The system route is:
Grafana → Prometheus → dotnet core app

The network was checked, and everything seems to be fine.

Would somebody happen to know what I can do in order to figure out what is causing the DatasourceNoData issue?

I’m using Grafana version 10.3.1

Thanks in advance!

Hi,

What’s the group interval on your alert rule? Can you share the config of your alert (query and expressions, group interval and for settings and also the settings or no data and error - screen below):

Prometheus mentions in docs that it’s a distributed system and latency is unvoidable. Therefore, if your alert is too restrictive the data might not be available when you check on them. The easy workaround would be to set the Alert state if no data or all values are null to Keep Last State / Normal / Alerting (whatever suits your case the best) instead of default No Data (which fires an alert and a notification the moment the first No Data appears),

Thanks for the quick reply!

Well, I changed the alert “For” value/parameter from 1 minute to 5 minutes hoping that the alert will trigger only if the problem lasts for 5m. Hopefully this will do the trick.

What do you think?

If not, I’ll post all the configuration here for you.

Thanks once again!

If the setting Alert state if no data or all values are null is still set to No Data it doesn’t really matter how the for setting is set - the alert will still trigger (you’d notice that in message there’s No Data somewhere in the title)

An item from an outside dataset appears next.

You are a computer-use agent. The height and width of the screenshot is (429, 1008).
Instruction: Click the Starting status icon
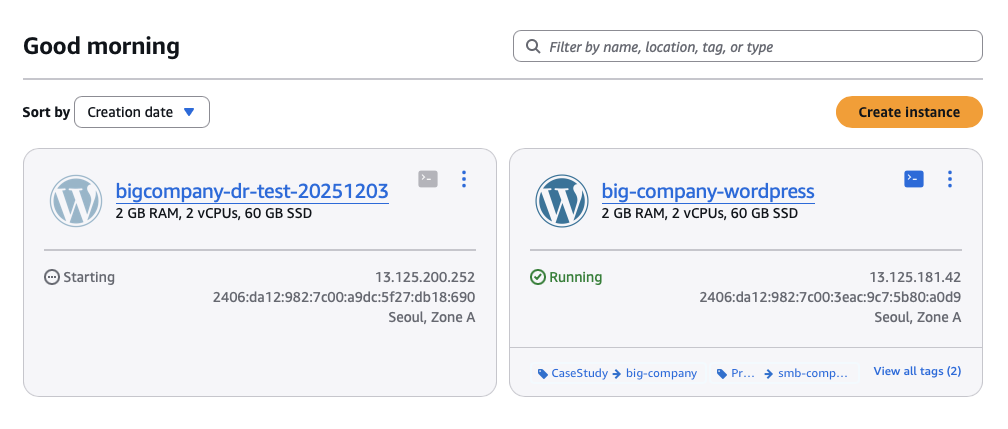52,277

Well, you’re right, it indeed triggered anyway.

Here is the export of the rule:

apiVersion: 1
groups:
    - orgId: 1
      name: PRD
      folder: Hangfire Alerts
      interval: 1m
      rules:
        - uid: e048fa82-9feb-4bb6-bb5c-1ce7f770cbd1
          title: Hangfire Offline (PRD)
          condition: C
          data:
            - refId: A
              relativeTimeRange:
                from: 60
                to: 0
              datasourceUid: c8297b88-26b8-4e2f-9ab9-df3579c75a35
              model:
                disableTextWrap: false
                editorMode: builder
                expr: aspnetcore_healthcheck_status{job="hangfire-prd", name="Process"}
                fullMetaSearch: false
                includeNullMetadata: true
                instant: true
                intervalMs: 30000
                legendFormat: __auto
                maxDataPoints: 43200
                range: false
                refId: A
                useBackend: false
            - refId: B
              relativeTimeRange:
                from: 60
                to: 0
              datasourceUid: __expr__
              model:
                conditions:
                    - evaluator:
                        params: []
                        type: gt
                      operator:
                        type: and
                      query:
                        params:
                            - B
                      reducer:
                        params: []
                        type: last
                      type: query
                datasource:
                    type: __expr__
                    uid: __expr__
                expression: A
                intervalMs: 1000
                maxDataPoints: 43200
                reducer: last
                refId: B
                type: reduce
            - refId: C
              relativeTimeRange:
                from: 60
                to: 0
              datasourceUid: __expr__
              model:
                conditions:
                    - evaluator:
                        params:
                            - 1
                        type: lt
                      operator:
                        type: and
                      query:
                        params:
                            - C
                      reducer:
                        params: []
                        type: last
                      type: query
                datasource:
                    type: __expr__
                    uid: __expr__
                expression: B
                intervalMs: 1000
                maxDataPoints: 43200
                refId: C
                type: threshold
          noDataState: NoData
          execErrState: Error
          for: 5m
          annotations: {}
          labels:
            env_to_notify: prd
          isPaused: false

rule uses instant_query. The Prometheus returns the most recent point in the interval now-lookback_period. It is configured in Prometheus, see --query.lookback-delta, which is 5 minutes by default.
If 5 seconds scape is true, then there must be enough points in that interval. Try “Explore” the metric and see if points are returned.
To mitigate the problem until you figure out what happens, try to use “Keep Last State”. I do not remember when it was re-introduced but perhaps you need to upgrade to use it. Otherwise, you can map NoData to Normal

Thank you so much for your reply.

But by doing that I wouldn’t know if the service behind the scenes stopped or crashed, correct?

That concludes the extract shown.